■ EXERCISE INSTRUCTIONS ■
Could you replace "screenshot" with "screen capture" in the data below, starting at the line that has "Task: Click the 2022 green Page Views bar" and stopping after the line that has "coord(68,370)", and change nothing else? Leave the pictures out of your answer.

### DATASET EXCERPTS

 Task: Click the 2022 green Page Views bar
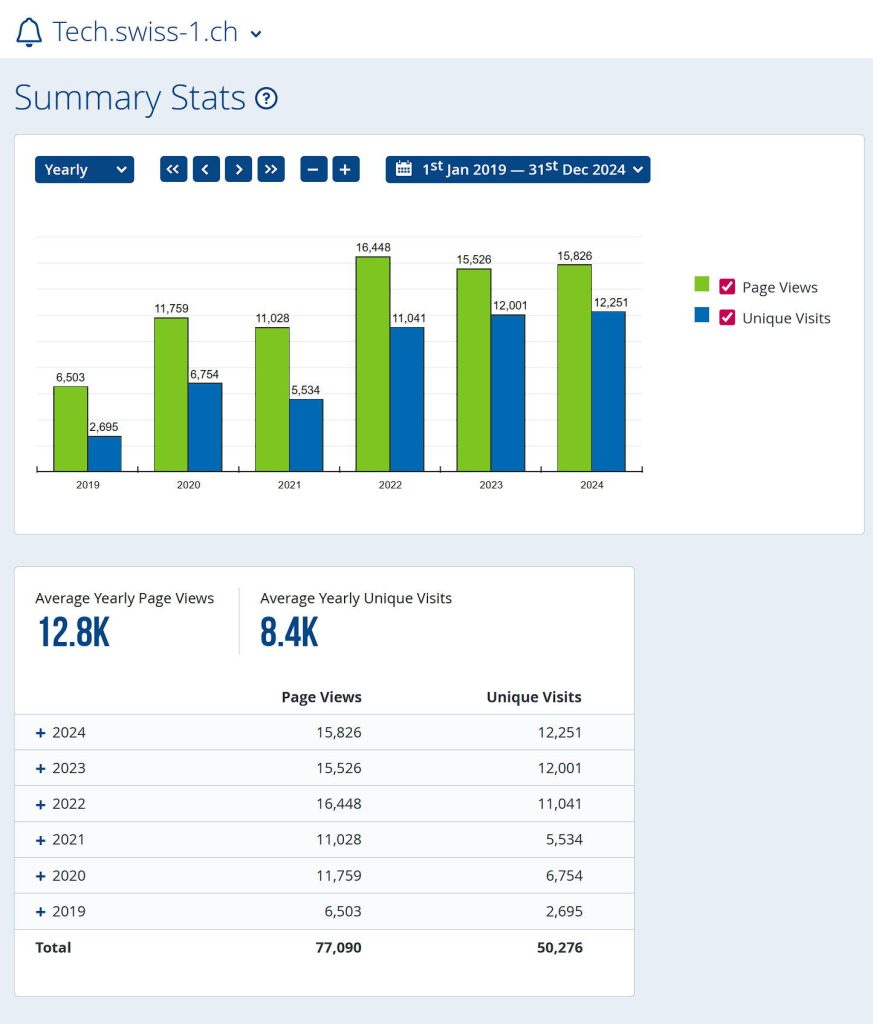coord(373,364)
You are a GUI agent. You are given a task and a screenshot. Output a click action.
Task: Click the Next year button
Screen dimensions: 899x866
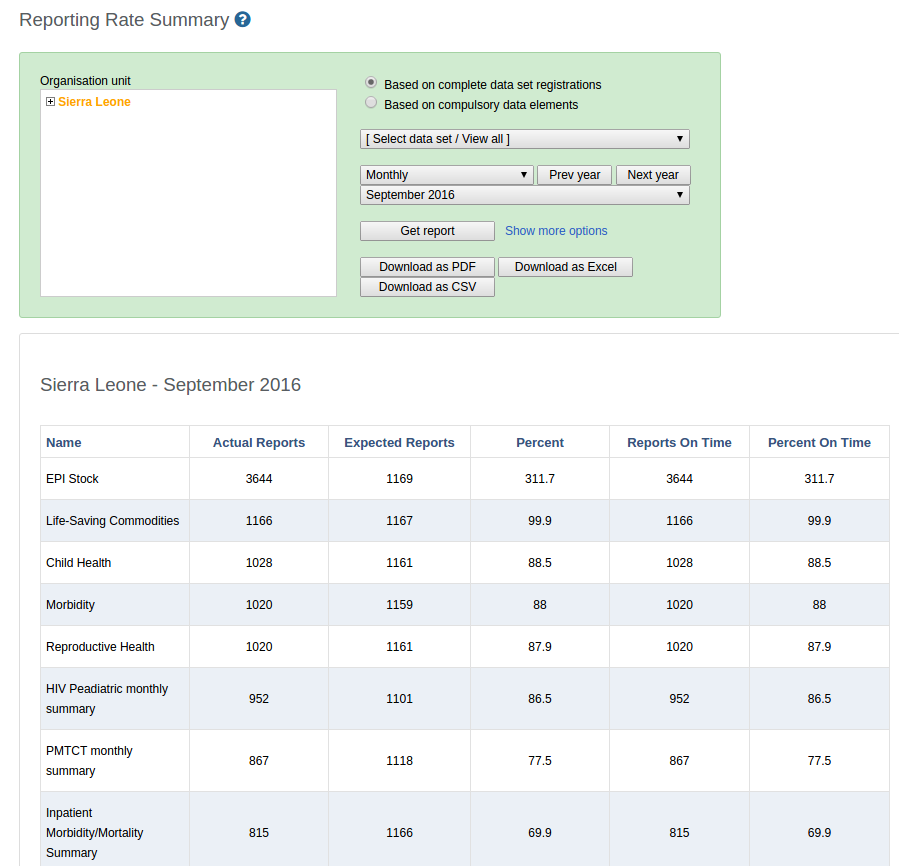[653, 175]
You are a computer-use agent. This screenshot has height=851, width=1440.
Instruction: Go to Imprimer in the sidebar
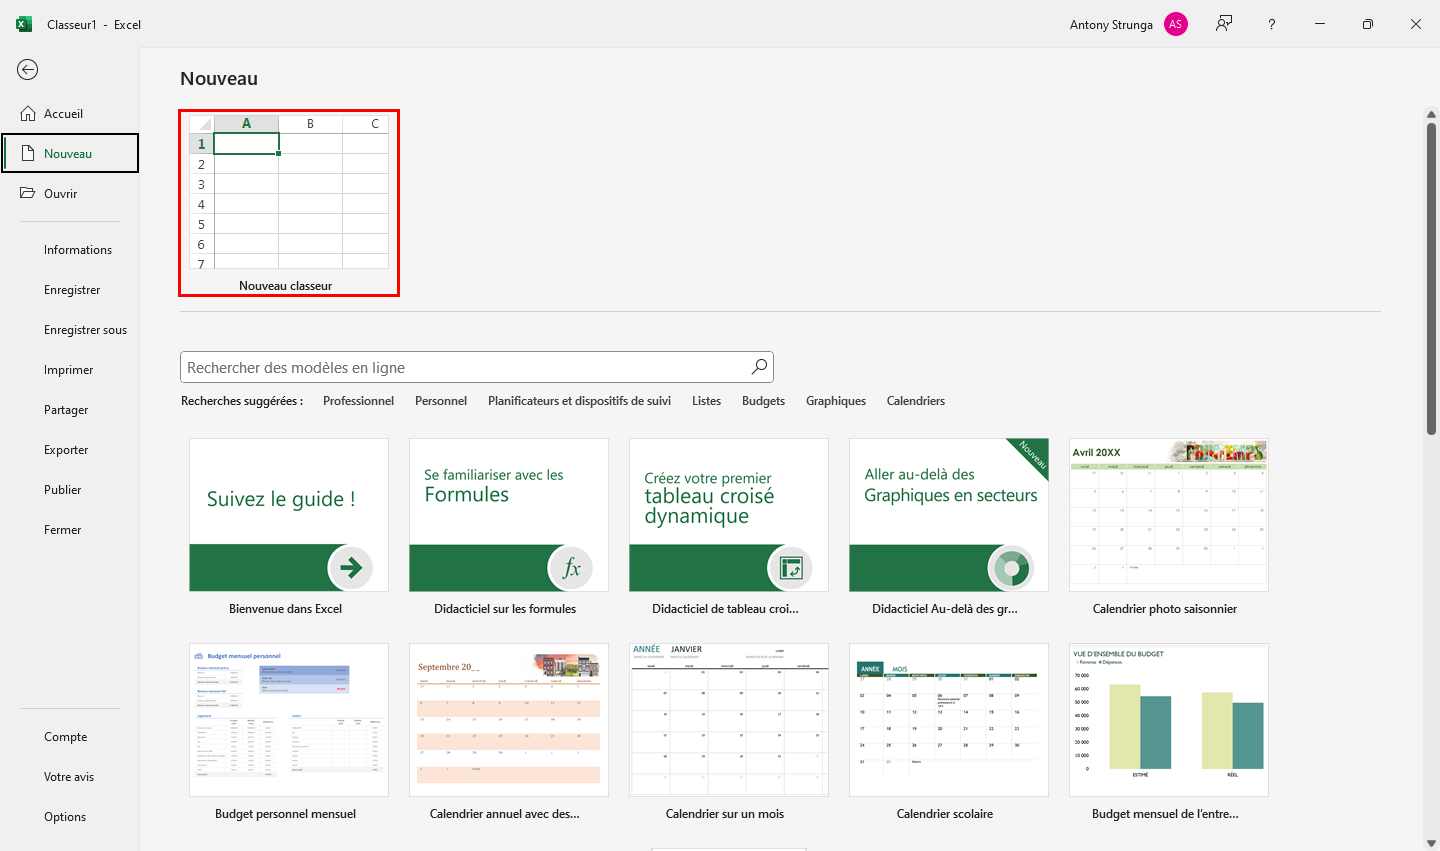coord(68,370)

######
### DATASET EXCERPTS

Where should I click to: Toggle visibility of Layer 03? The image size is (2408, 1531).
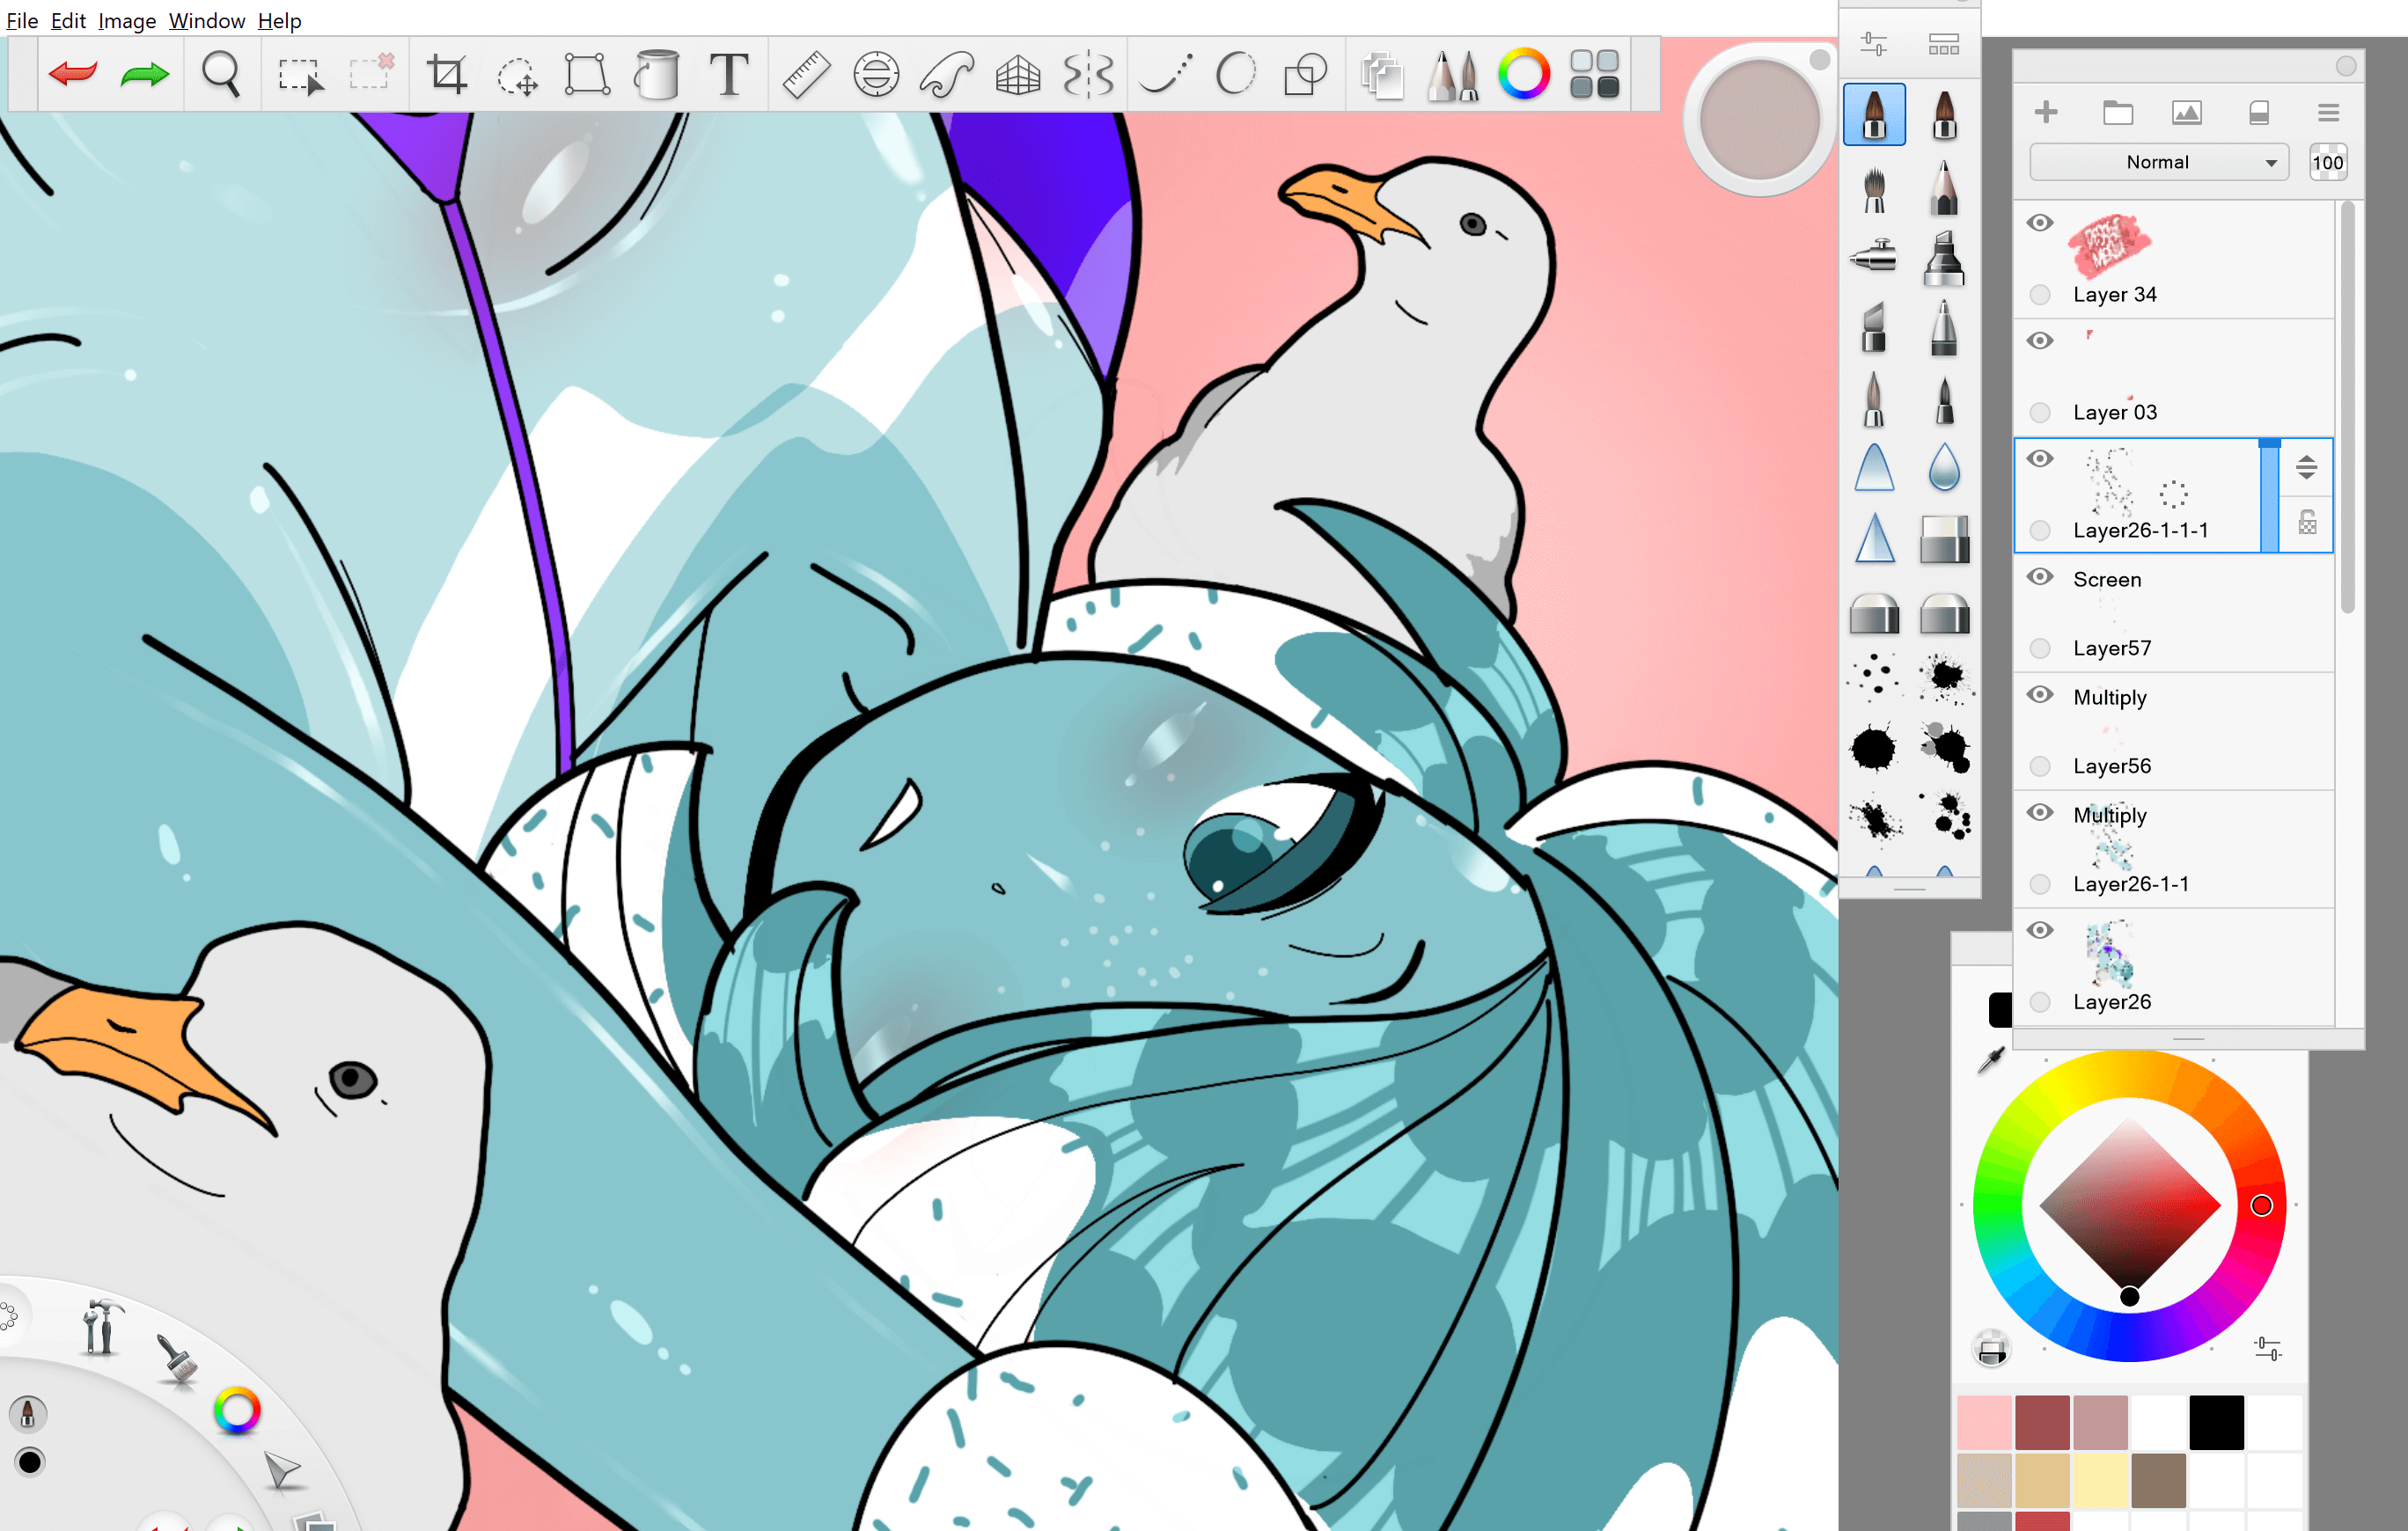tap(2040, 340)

######
### DATASET EXCERPTS

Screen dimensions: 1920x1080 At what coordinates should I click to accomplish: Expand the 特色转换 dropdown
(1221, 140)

######

■ EXERCISE OUTPUT ■
 Task: Click the 2022 green Page Views bar
coord(373,364)
You are a GUI agent. You are given a task and a screen capture. Output a click action.
Task: Click the Next year button
Screen dimensions: 899x866
[653, 175]
You are a computer-use agent. This screen capture has height=851, width=1440.
Instruction: Go to Imprimer in the sidebar
coord(68,370)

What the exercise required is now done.